Am Kanaren-Topspot Pozo Izquierdo, Europas Windsurfing-Epizentrum, ist man Flugzeuge gewohnt. In der Hochsaison rauschen die mächtigen Maschinen im Minutentakt über den Köpfen der Windsurfer hinweg, um tausende sonnenhungrige Touristen am nahe gelegenen Flughafen in die Ferien zu entlassen. Kaum ein Brettsportler auf dem Wasser grübelt darüber, was um alles in der Welt die Flieger mit ihren Windsurfboards zu tun haben. Dabei gibt es hier einen wichtigen Zusammenhang, denn für ihre hohen Sprünge ist auch Luftfahrttechnologie verantwortlich.
Karbon – jeder will es, nicht jeder kann es sich leisten
Das Zauberwort lautet „Karbon“. In Faserform und zu Geweben verwoben stellt dieses Hightech-Material den Schlüssel zu leichten aber dennoch stabilen und vor allem leistungsfähigen Windsurfboards dar. Ganz im Gegensatz zu wesentlich einfacher aufgebauten Wellenreitboards müssen Windsurfbretter um ein Vielfaches höhere Kräfte aufnehmen.

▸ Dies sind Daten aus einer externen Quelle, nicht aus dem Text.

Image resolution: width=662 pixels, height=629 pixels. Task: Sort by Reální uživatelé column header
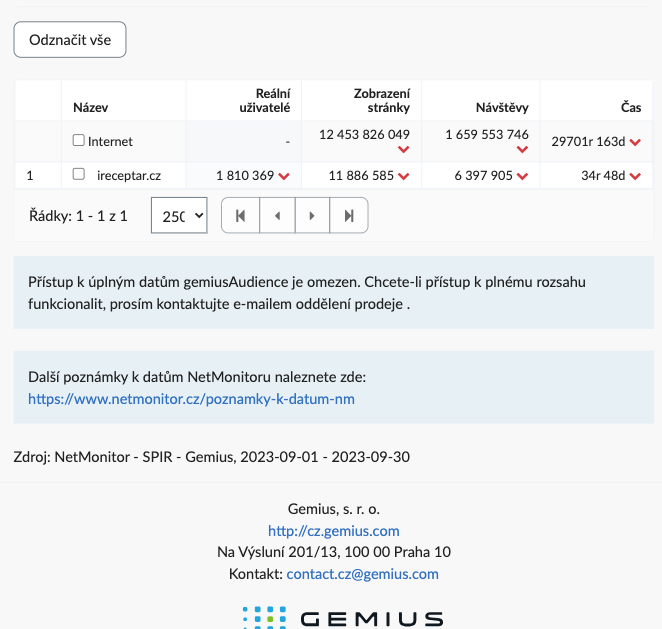pos(265,100)
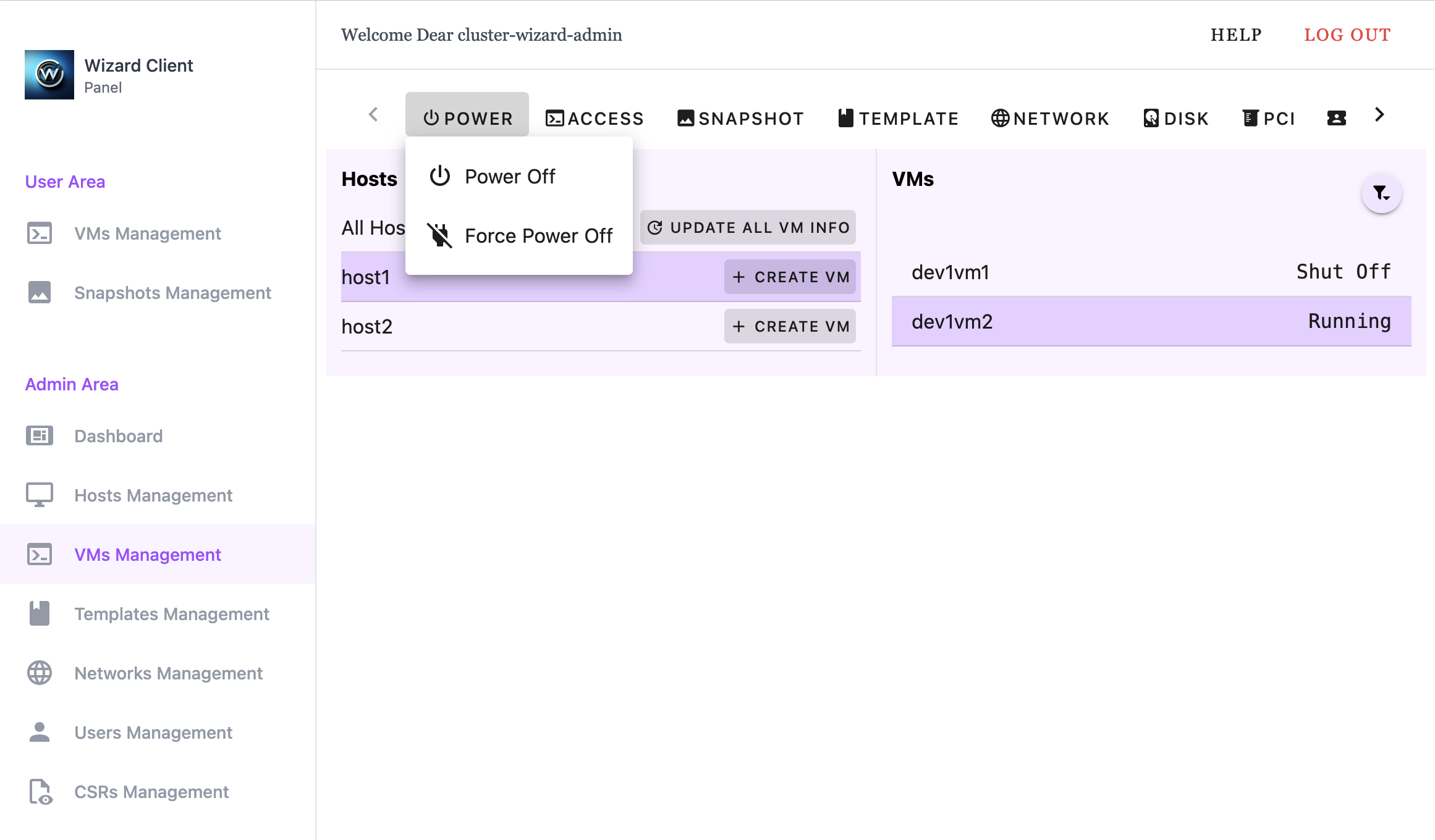Click the Networks Management globe icon
1435x840 pixels.
[40, 673]
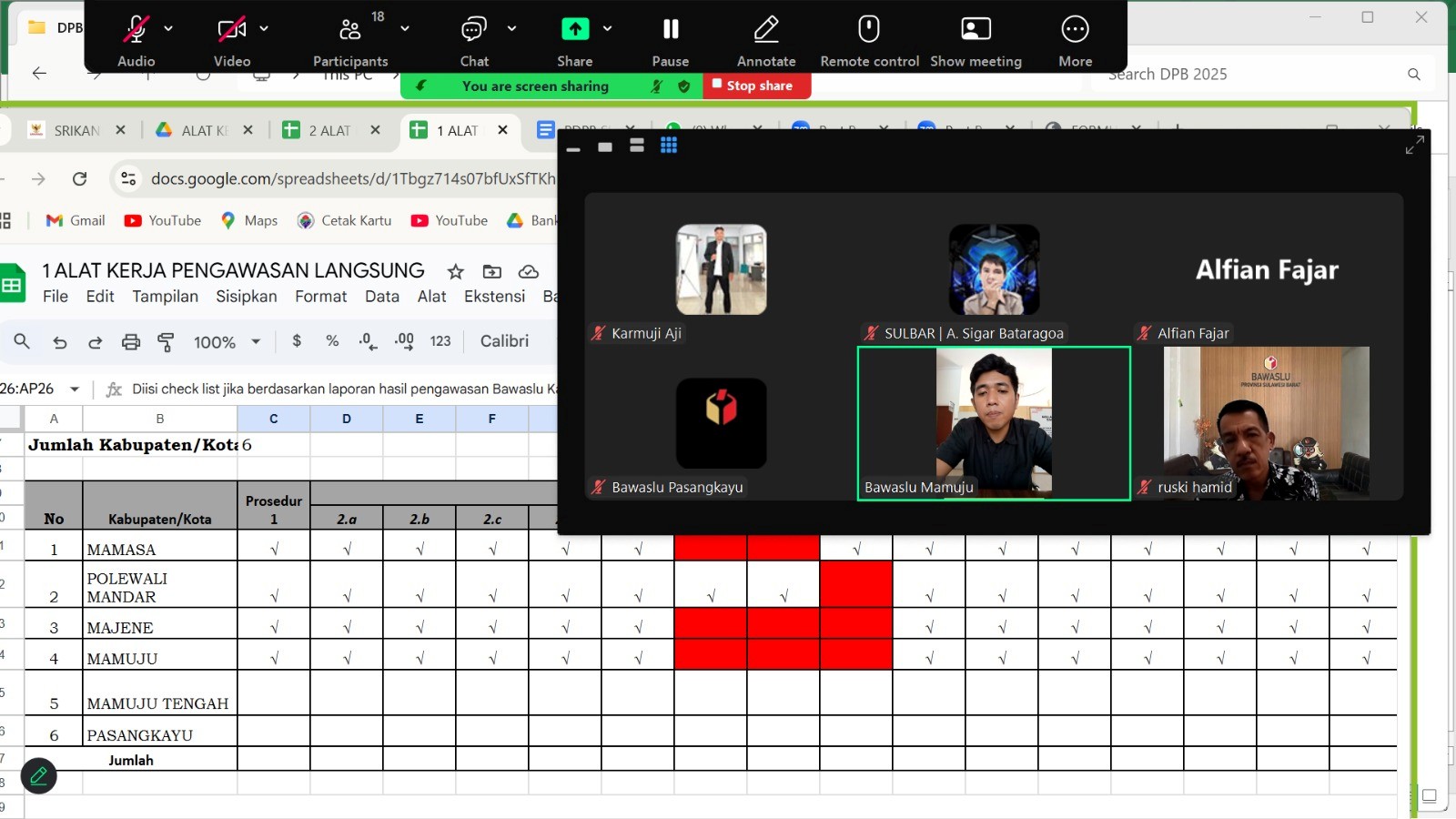Open Remote control in Zoom toolbar
The height and width of the screenshot is (819, 1456).
click(x=869, y=30)
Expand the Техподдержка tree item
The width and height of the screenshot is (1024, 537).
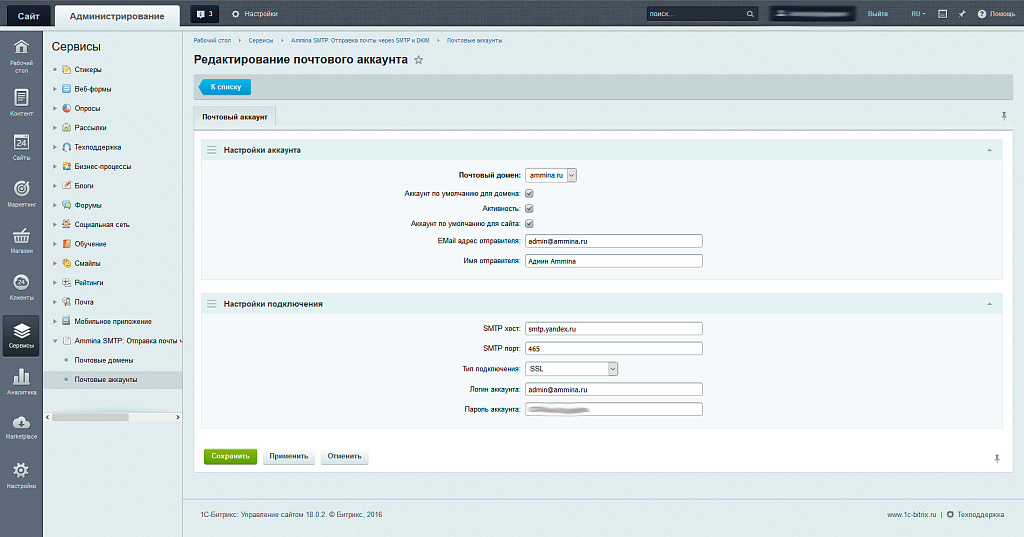55,147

Wer mit bis zu 90 km/h über das Wasser schießt, braucht einen leichten aber dennoch soliden Untersatz. Diese Eigenschaften werden durch einen komplizierten Aufbau und Materialmix erreicht. Bei der Herstellung von hochwertigen Windsurfboards werden hierzu die Karbon-Gewebematten in Kombination mit anderen Werkstoffen um einen speziellen Schaumkern laminiert. Karbon ist nicht nur leicht und dabei extrem steif sondern nimmt beim Auflaminieren zudem nur wenig Harz auf, was das Endprodukt wiederum leichter macht.
Der Kohlefaser-Verbund-Stoff, der in modernen Windsurfboards verarbeitet wird, aber auch Windsurfmasten und -gabeln so leistungsfähig macht, ist gefragter denn je. Das Material wird von den beiden größten Flugzeugherstellern Airbus und Boeing bei der Konstruktion der neuen Großraumjets gleich tonnenweise eingesetzt. Raumfahrt, Sportwagenhersteller und auch das Militär machten ebenfalls gute Erfahrungen mit dem federleichten Wunderwerkstoff. In logischer Konsequenz ziehen die Preise an.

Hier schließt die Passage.